Balkan 2026

Tag 1 – Erstes Tagesziel Szeged/Ungarn

Zwischenstopp in Szeged

Samstag, 04.07.2026


Unserer Reise begann am Samstag früh um 6:45 Uhr. Der erste Versuch beim heimischen Bäcker ein paar belegte Brötchen zu bekommen schlug leider fehl. Deshalb mussten wir die nächste Filiale aufsuchen und dort klappte es mir der Frühstücksversorgung inklusive Coffee to go. Das Ziel der heutigen Reise war der unterste Zipfel von Ungarn. Wir haben eine Übernachtung in Szeged gebucht.

Vorab wurden für Tschechien, Slowakei und Ungarn die elektronischen Vignetten gebucht. Für die Strecke waren 883km und ca. 9 Stunden zu vorgesehen.

Mit einem Tankstopp und zwei weiteren kurzen Pausen, haben wir unser Ziel in etwa 10 Stunden erreicht. Die Fahrt war lang, aber es ließ sich gut fahren. Nur eine Baustelle in Ungarn war knapp 40km lang, was etwas anstrengend war.

 Bei der Ankunft in Szeged wurden wir von einem Musikorchester standesgemäß empfangen. J Das gehörte aber wohl zum einem größeren Open Air Spektakel was gerade in der Stadt im Gange war. Nachdem wir in unserer Unterkunft „Dom Hotel“ angekommen sind, haben wir einen kleinen Rundgang durch die wunderschöne Altstadt von Szeged gemacht. Es handelt sich hier um eine Studentenstadt mit ca. 20.000 Studenten und insgesamt ca. 160.000 Einwohnern und somit drittgrößte Stadt Ungarns. Es gibt zahlreiche Restaurants und Cafe, welche alle gut besucht waren. Auf unserer Runde trafen wir auf ein Box-Event für Nachwuchsboxer, wie es schien. Danach gingen wir zum Flußufer des Theis, dem zweitgrößten Fluß Ungarns, welcher später bei Belgrad in Serbien in die Donau mündet. Am gegenüberliegenden Ufer gab es einen kleinen Strand und die Möglichkeit zum Baden. Unser nächstes Ziel war ein Restaurant mit typisch ungarischer Küche. Im „Regi Hid Vendeglo“ ließ es sich ohne Reservierung hervorragend speisen. Die Bedienung war sogar in bestem Deutsch möglich. Zurück im Hotel haben wir uns noch mal kurz frisch gemacht und noch mal in die Kneipenszene von Szeged einzutauchen.

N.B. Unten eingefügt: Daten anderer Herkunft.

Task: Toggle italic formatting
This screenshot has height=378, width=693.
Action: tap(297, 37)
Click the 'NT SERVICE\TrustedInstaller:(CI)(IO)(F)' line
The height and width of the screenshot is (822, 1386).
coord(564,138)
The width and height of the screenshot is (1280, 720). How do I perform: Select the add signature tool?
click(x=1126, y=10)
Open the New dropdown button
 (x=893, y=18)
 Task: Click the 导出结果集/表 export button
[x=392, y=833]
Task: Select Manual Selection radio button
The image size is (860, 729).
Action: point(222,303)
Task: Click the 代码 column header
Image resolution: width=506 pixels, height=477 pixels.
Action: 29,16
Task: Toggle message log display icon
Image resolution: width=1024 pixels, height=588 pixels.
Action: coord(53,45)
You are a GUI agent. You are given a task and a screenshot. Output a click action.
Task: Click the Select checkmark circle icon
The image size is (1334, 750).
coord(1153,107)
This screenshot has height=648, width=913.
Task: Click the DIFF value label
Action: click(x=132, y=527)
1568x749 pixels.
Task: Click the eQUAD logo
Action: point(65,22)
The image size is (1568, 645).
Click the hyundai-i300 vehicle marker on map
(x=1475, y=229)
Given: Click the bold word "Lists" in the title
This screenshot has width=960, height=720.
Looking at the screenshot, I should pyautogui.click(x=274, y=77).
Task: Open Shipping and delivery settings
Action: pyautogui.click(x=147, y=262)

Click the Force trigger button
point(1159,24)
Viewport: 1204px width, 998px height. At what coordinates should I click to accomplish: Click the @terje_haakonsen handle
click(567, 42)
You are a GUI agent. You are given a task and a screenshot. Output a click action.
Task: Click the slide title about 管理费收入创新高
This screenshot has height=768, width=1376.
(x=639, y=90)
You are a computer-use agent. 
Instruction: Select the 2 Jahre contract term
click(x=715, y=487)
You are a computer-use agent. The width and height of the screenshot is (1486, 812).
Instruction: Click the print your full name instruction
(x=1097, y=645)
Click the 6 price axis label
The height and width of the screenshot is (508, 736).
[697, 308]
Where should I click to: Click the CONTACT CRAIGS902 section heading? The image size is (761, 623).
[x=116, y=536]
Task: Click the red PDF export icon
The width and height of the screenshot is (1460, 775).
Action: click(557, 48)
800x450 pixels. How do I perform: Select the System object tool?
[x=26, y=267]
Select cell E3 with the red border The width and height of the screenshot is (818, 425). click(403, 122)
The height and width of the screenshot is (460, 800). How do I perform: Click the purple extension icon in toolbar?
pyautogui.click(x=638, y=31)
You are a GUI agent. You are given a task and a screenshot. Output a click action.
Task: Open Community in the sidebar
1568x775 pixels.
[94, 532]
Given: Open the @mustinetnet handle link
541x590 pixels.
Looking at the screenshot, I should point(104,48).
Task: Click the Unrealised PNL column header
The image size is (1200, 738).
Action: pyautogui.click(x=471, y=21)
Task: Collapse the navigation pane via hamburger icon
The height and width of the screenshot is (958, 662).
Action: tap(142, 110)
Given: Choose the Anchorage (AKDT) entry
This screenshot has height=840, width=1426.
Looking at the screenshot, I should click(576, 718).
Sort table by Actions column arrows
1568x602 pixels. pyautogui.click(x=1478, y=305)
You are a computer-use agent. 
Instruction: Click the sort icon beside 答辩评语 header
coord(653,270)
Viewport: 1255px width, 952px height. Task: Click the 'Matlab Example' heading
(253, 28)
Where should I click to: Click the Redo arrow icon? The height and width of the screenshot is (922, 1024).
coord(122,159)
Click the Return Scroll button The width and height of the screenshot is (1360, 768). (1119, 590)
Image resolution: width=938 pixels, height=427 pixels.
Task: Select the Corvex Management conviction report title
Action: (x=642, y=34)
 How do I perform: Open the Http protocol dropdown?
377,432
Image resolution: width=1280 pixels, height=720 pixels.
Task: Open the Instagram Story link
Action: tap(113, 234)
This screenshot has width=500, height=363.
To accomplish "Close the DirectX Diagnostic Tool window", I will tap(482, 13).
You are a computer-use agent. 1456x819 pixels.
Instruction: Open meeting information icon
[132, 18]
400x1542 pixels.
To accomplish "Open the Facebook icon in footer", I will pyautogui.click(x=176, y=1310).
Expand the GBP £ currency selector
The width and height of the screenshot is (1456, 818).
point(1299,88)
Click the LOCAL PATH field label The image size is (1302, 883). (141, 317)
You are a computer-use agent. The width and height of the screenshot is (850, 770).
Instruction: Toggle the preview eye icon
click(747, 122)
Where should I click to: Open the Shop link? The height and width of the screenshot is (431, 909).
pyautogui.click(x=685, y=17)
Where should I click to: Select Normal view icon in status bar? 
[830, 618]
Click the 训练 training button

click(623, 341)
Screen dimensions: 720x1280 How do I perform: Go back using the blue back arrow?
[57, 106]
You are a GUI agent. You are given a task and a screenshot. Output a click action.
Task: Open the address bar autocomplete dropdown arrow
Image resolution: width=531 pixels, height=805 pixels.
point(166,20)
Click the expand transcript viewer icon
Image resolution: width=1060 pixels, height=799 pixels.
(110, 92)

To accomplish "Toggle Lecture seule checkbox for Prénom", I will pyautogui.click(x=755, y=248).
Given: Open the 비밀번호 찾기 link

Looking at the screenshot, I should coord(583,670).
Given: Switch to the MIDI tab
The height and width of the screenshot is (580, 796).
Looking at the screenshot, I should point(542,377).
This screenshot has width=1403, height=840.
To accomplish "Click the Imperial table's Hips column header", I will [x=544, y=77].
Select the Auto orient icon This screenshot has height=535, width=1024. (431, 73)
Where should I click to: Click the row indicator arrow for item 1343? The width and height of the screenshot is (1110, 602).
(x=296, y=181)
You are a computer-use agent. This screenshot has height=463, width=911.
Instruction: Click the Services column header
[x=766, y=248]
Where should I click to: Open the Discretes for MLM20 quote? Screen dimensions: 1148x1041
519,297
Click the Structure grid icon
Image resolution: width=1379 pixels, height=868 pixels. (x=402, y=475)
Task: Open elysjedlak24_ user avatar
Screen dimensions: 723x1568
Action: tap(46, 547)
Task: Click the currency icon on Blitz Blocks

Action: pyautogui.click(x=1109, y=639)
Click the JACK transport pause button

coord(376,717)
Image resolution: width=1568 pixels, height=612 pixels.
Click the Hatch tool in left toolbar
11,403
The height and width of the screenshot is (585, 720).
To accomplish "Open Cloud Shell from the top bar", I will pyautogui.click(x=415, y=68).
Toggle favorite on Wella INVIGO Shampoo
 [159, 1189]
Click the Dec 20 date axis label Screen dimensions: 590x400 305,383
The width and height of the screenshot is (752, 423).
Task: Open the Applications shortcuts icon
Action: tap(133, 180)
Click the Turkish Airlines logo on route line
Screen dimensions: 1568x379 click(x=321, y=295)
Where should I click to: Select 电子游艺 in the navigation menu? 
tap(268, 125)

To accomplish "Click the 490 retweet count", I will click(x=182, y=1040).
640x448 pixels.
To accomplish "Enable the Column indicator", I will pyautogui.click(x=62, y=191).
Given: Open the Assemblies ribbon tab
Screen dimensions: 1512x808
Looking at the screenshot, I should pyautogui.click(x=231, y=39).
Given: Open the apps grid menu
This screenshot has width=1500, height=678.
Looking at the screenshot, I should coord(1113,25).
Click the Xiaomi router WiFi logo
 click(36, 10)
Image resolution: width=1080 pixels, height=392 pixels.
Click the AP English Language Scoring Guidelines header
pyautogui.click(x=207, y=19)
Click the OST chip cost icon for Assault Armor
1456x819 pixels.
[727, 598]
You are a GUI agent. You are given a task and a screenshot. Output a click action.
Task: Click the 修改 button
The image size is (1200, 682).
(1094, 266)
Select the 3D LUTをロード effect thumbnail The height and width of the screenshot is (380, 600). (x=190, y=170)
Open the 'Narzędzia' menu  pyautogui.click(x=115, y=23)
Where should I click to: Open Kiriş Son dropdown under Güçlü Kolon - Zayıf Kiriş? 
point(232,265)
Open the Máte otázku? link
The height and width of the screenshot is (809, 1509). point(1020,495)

Auf dem Domplatz des wunderschönen Doms fand auf einer riesigen errichtetet Freilichtbühne eine Tanzveranstaltung mit dem Namen „Hosök Hajnala“ statt. Wir hätten uns das gerne angesehen, aber leider hatte die Veranstaltung schon begonnen und der Ticketshop hatte schon geschlossen. Also entschieden wir uns den Pup aufzusuchen, welchen wir am Nachmittag schon gesehen haben. Wir hofften dort auf Livemusik, aber leider lief nur irgendwelche elektronische Musik und irgendwie sagte uns das nicht zu. Also sind wir wieder raus, Das Box-Event war auch noch in vollem Gange und alle gastronomischen Einrichtungen voll belegt. Wir suchten daher lieber nach einer etwas ruhigen Ort auf, um noch einen abschließenden Drink zu genießen. Diesen fanden wir im „Bistrorant“. Mein Long Island Ice Tea zeigte Wirkung und es zog mir die Augen nach diesem langen Tag langsam zu. Der Kellner räumte gegen 23.00 Uhr zusammen und wir verließen das Lokal in Richtung Hotel.

Die Stadt Szeged mit seiner Altstadt ist wirklich wunderschön, was wir gar nicht so erwartet haben. Es war schade, dass wir hier nur eine Nacht verbringen konnten.

Szeged ist unbedingt einen Reise oder Stopp wert.